Start of Excerpted passage

The service is automatically restarted, but as a consequence the VirtualCenter agent also restarts and the host will become temporarily unresponsive in VirtualCenter (shown as "not responding" or disconnected").
To fix the problem we increased the hard memory limit of hostd by following the recommendations we found here:
We increased the hard limit to 250 MB, but within several hours this limit was also reached on some hosts and the problem re-appeared. So, I suspect that there is ome kind of memory leak in hostd, and we need to find its cause to finally solve the problem.
According to VMware support there are all sorts of things that might cause an increased RAM usage of hostd, because there are many other processes/applications using it: The VirtualCenter agent, the HA agent, hardware management agents, and other external applications that use the web-API to talk to the host.

End of Excerpted passage
Start of Dataset content

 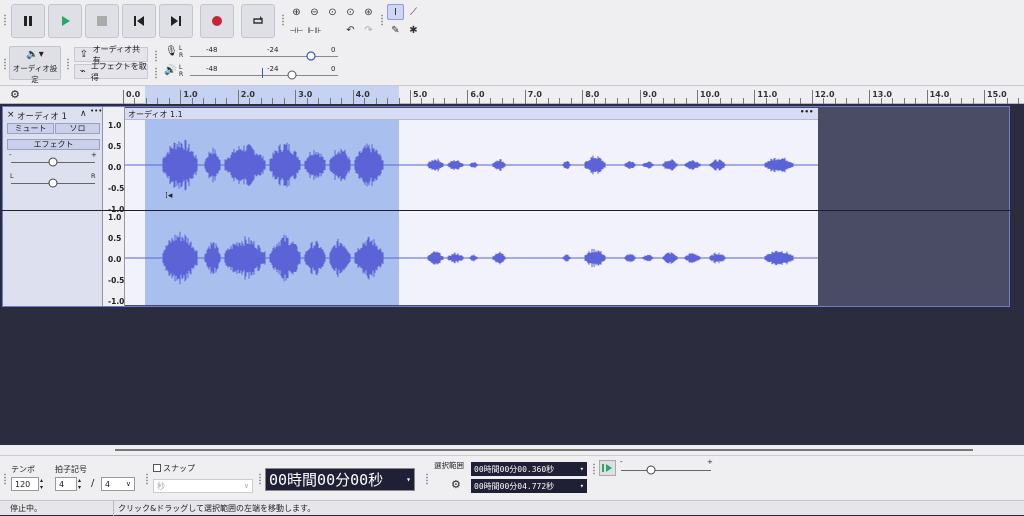 I want to click on ruler-label: 1.0, so click(x=190, y=94).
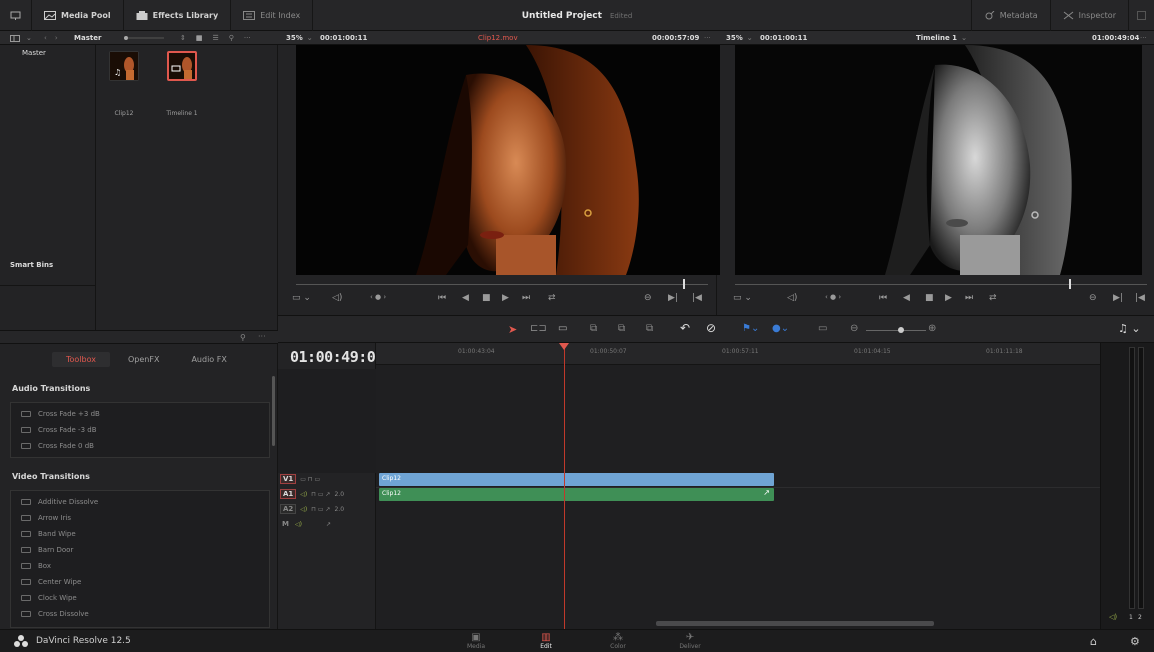 The image size is (1154, 652). I want to click on tab-audiofx: Audio FX, so click(208, 360).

End of Dataset content

Update the stretch of the hostd memory passage from "The service is" through "solve the problem.", putting "maximum limit" wherever "hard limit" appears. The listing plays no part in this work.

The service is automatically restarted, but as a consequence the VirtualCenter agent also restarts and the host will become temporarily unresponsive in VirtualCenter (shown as "not responding" or disconnected").
To fix the problem we increased the hard memory limit of hostd by following the recommendations we found here:
We increased the maximum limit to 250 MB, but within several hours this limit was also reached on some hosts and the problem re-appeared. So, I suspect that there is ome kind of memory leak in hostd, and we need to find its cause to finally solve the problem.